It's 1:19.
This is the first time I've written something on my computer for this blog in a long time.
Let's make it good please?
I don't know if I can.
So.
EMBER.
She's what my life has succumbed to. A girl who grew up on the streets in a black neighbor hood with the nick name "Snow Bunny." She's a soft cuddly creature with a giggle that can make you awe. The girl says she's in love with me. I believe it when she says the words. I don't when she tells me she'll call me than doesn't. I know she may be homeless right now. I know she may have an ulcer in her stomach because she hasn't eaten in days. I know that her life is filled with scars and tears that she regrets. It's really all so, overwhelming. I'm staying with her. For as long as I feel the need to be with her.

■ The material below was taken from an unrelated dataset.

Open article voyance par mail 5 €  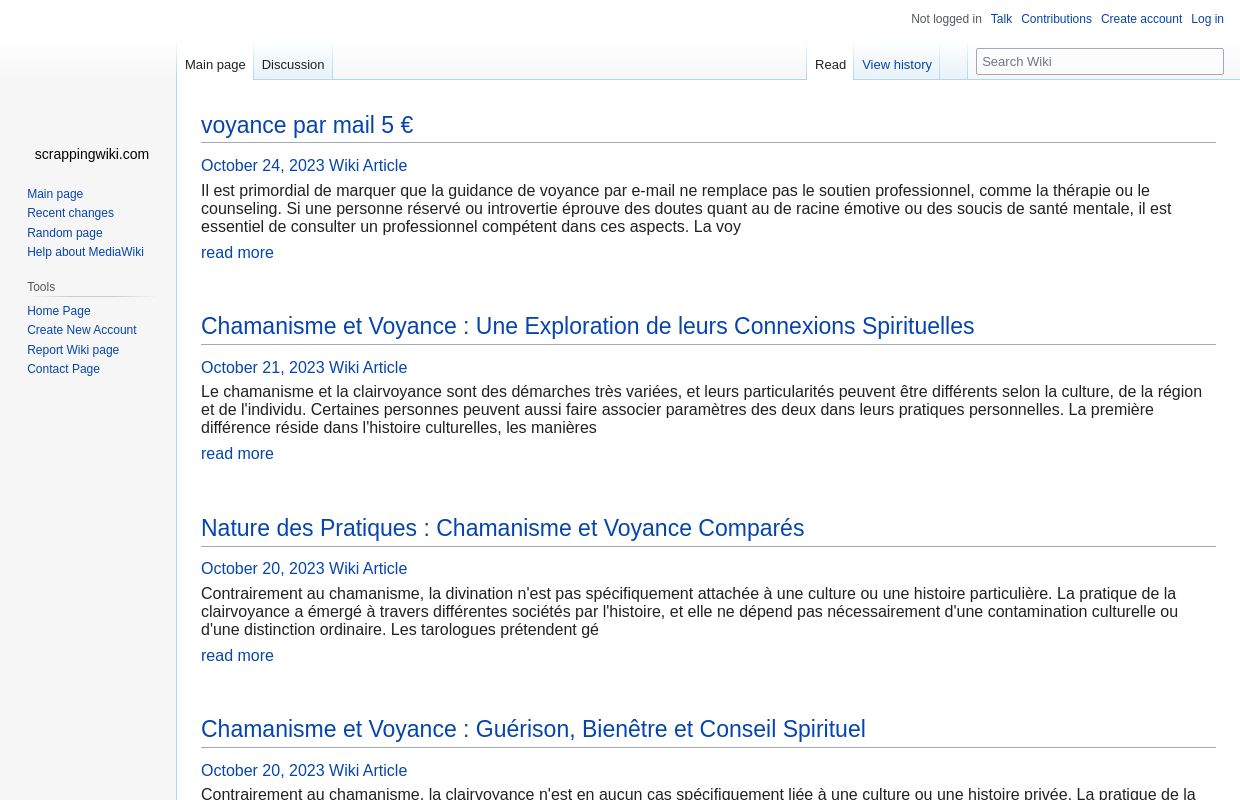tap(307, 125)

Many people tell me I'm crazy when I say, I'm going to drive down to Florida for her. A girl with no job. A girl with no car. A girl with no license. A girl with no I.D. I tell them it's love. They look at me with these eyes that scream something anew. I like it. I love finding surprise in people. But anyway. I don't care if i'm crazy. It's what I want.
I think I love her... At least.. I knew I really really did until she left. Now this whole situation she's brought our relationship too is such a mess. It's so fucking overwhelming. I'm in it, but I'm not sure if i'm going through the relationship unconscious or braving the heat. God this girl. I forgot how she really is she's been gone so long. She left on the 28th of may I believe. She can barely speak to me. Because she's "busy?" She didn't say those words. But I know she's living with some guy.

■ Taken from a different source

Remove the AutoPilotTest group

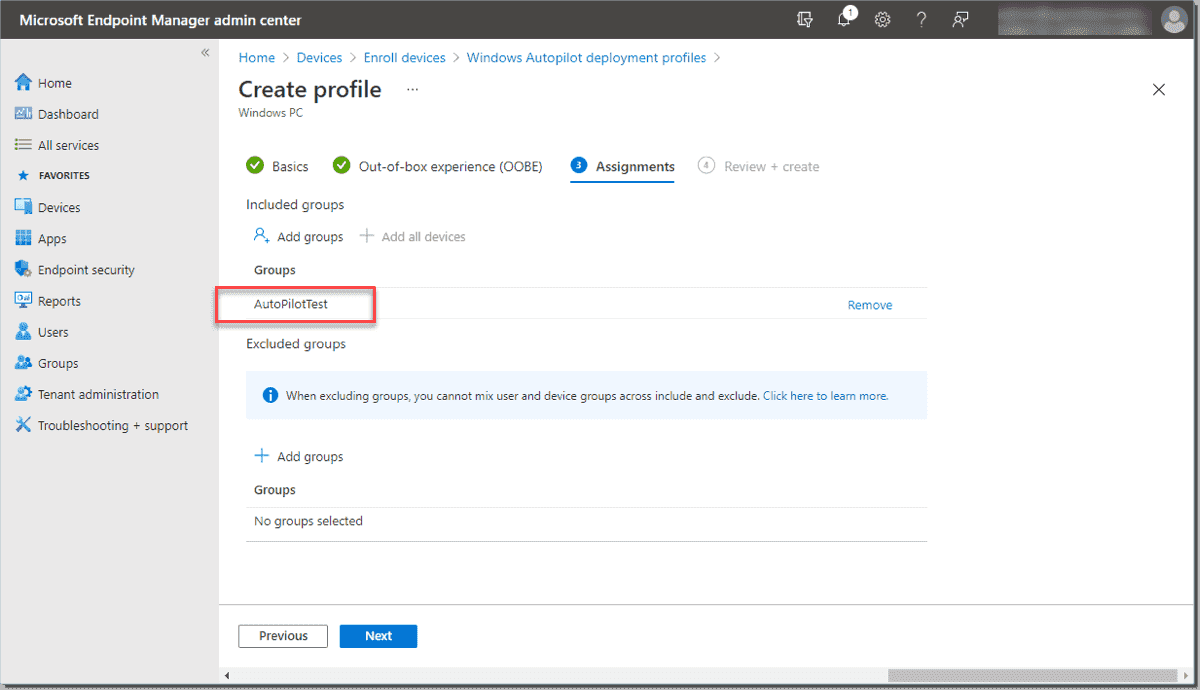click(x=869, y=304)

This guy she lives with, I'll describe him in words:
Burnt out
Ragged
Loose skin
Chimney
Obsessive
Money hungry
Disrespectful
Schizophrenic
Freak.
Oh and, Alcoholic.
You can see the drugs stole the years from his skin. His eyes are sunken in as far as his hair line has receded. The mitochondria of his cells are diminished due to the denaturation of toxic substances flowing through his already schlerosing veins. This mother' is nothing but an engine without oil running at maximum speed.
It feels good to be on here again.
Live, Love, Die.
Please?
Jobro has started to fall in my eyes. He's still my bestfriend but something seems wretched in him. He lies to his customers to get them to buy things from the job he works at. He'd tell them things to ensure false security. He makes a front to make the customer feel happy but over fake truths. He says it's alright, but i'm starting to think the world of businesses are getting to him. He often falters when things get rough and blames everyone but himself. He often makes it seem like the world is out to get him when really things aren't as bad as he overly exclaims. He surprised me when he bought a new car. He said that he could afford it, the car was 17,000 dollars. I feel like he's at such a financial risk, if i were to tell him he'd blow up because he's a fucking prick when slightly questioned. He finds himself to be immaculate and perfect. If he were to be even considered dumb he'd break out cursing like a big dumb fucking fool. He can't even open his eyes yet points out how everyone around him is imperfect. It annoys the FUCK out of me. He called me "fake" today. He calls me a "fake" friend, because he can't count on me. Really, he's pissed at me because I can't be free when he's free, he doesn't even want to hang out outside of his house when not at a restaurant. His fucking outrageous gestures fucking drive me up the wall. He's so fucking dumb, and thinks he's Einstein when he dropped out of college thinking that Apple is his life and savior. I'm sure when he get's fired or is "forced to leave the company" it's going to be their fault. He's so predictable it's nauseating.
I'm done ranting. I've work soon. Vios Con Destino.